BPA is everywhere: in plastic bottles, in metal food cans, in food and toys. But where we did not think it existed was in our SIGGs. I have gone on The Oprah Winfrey Show, Martha and The Ellen DeGeneres Show and told scores of magazines, newspapers, radio programs and lecture audiences to get reusable water bottles. My follow-up line has often been, "I use SIGGs," accompanied by a gesture toward the bottle that was nearly always on my person, one that I had known and loved for years.

I got my first SIGG because of my concerns about BPA and, well, because they were prettier than the stainless steel options. When others started to ask about them, I gave the same spiel. I reasoned that if it was good enough for me, of course it was good enough for your kids, my students and the world. In fact, the very first time I appeared on The Oprah Show, I laid down the line and said I could not promote the bottles in its giveaway because they were #7 polycarbonates, known to leach Bisphenol-A. The producers ended up replacing them with another kind of plastic bottle because they already had a deal set up with the company. But when it came to the bottles I talked about on-air, I spoke about SIGGs.

At no point over the past few years, in the handful of conversations and e-mail exchanges I have had with SIGG's PR firm Truth Be Told, were my perceptions that the bottles were free from BPA corrected. For the record, I don't think I said they were BPA-free, but that's really not the point, is it? You trusted me to tell you the truth. And I did, to the extent that I knew it. And Truth Be Told did, too, to the extent that they knew it. My August 27, 2009, e-mail exchange with a member of the TBT team and follow-up phone conversation with another member demonstrate they did not. "As you can imagine, we were surprised and disappointed as well—we found out this information only a few days before you did," says the TBT staffer.

In my conversation with Steve Wasik, he said SIGG did not reveal the BPA information because of a nondisclosure agreement they had with their manufacturer.
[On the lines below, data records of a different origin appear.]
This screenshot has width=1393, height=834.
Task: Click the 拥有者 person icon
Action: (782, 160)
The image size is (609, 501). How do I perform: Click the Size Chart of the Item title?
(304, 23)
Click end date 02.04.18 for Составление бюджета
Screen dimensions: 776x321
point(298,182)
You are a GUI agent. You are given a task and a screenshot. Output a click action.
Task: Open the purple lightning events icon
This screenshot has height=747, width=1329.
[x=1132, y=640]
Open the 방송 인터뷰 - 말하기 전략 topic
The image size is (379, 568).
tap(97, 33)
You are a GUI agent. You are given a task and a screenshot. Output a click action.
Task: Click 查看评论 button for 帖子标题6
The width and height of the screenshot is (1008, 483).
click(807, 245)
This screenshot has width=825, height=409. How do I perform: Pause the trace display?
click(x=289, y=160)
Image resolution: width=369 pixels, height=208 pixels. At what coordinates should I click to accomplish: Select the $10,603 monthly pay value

He said he thought it was enough that their studies—indicating there was no leaching—were sufficient. Yet, at the same time, SIGG began development on a new BPA-free liner back in 2006. When I asked Wasik about this contradiction, he pushed the responsibility back on to the supply chain, stating: "Our confidentiality agreement with our suppliers would not allow us to talk about the liner. ... We couldn't just come out and talk about what they were made of since we were bound by our old suppliers not to talk about the ingredients." Wasik punctuated his statement with a rhetorical question, "Could we have been more transparent? We made a mistake and probably should have said something, but we did not have a new liner to go with." Finally, he went on to remind me that testing indicated the bottles were always "100 percent safe" and did not leach BPA.

Technically, he is right. But at no point did SIGG ever correct the public's misperception that the bottles were BPA-free. In fact, they profited from it. According to Advertising Age, SIGG sales increased 250 percent between 2006 and 2007. The January 2009 press release from SIGG indicated they were creating a new line of bottles with what they called an EcoCare liner. What they did not say, and what even their PR company did not know, was the underlying reason for this change: that the original SIGGs contained BPA.
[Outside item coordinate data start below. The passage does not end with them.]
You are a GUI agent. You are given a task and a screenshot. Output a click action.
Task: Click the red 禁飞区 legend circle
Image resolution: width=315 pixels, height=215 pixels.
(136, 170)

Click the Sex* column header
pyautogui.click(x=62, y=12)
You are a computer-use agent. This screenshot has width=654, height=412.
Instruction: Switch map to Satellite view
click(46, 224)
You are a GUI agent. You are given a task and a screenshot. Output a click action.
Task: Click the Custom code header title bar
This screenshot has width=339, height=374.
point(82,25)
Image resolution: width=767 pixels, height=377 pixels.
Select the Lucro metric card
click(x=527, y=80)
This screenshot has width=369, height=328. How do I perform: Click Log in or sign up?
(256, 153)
If you log on to the SIGG website, you will find a new link to an apology from the CEO on its home page. The controversy had been brewing a week before this apology was posted on September 1, 2009. The company tells you they will replace your old SIGGs with new ones if you are willing to fork over the money to send it back to them.

I asked Wasik about pushing the responsibility back on to the consumer and he said: "We don't believe this is a recall, but we know there are some consumers out there that are concerned. If we pay for this, we'll get people who aren't concerned—which is about 9 out of 10 people—sending back bottles they bought three years ago that have dents in them." He want on to explain that most major retailers that stock SIGGs will replace them. I called REI and Whole Foods stores to verify this and it is, indeed, the case. However, this information is not revealed on the SIGG website. All it says (on the downloadable mailing label) is: "We are sorry for the inconvenience. You may choose to keep your current bottles as they have been proven not to leach, but if you want to exchange your bottle(s), you will have to bear the cost of returning it to us. Thank you in advance for your kind understanding in this regard." I guess you have to talk with the CEO to learn that there might be a more cost-effective way to swap them out. Oh, and the offer ended on October 31, 2009.
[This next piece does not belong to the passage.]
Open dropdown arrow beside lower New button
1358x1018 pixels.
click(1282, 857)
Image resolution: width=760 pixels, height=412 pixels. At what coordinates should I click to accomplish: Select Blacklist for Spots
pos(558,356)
Although asked, I have never signed on to be a spokesperson for a product because I believe it compromises my integrity as a journalist and environmental advocate. (Full disclosure: I did get paid to moderate a Seventh Generation panel on industrial chemicals and health last fall.) Any product that has earned my praise has done so on its own merits. SIGG was one of the very few companies I chose to discuss by name. (I even participated in a Sigg100 celebration by recording a podcast about environmentally-friendly practices alongside Ed Begley Jr., Laurie David and others to coincide with the company's 100-year anniversary.) Today, I am telling you that I am deeply sorry for leading you astray. Had I known better, I would have used—and promoted—BPA-free alternatives from the onset. Steve Wasik tells me he still uses the old bottles with the BPA liner for himself and his family. I intend on following in the steps of fellow HuffPost blogger Nena Baker and reconsider a swig from my SIGG.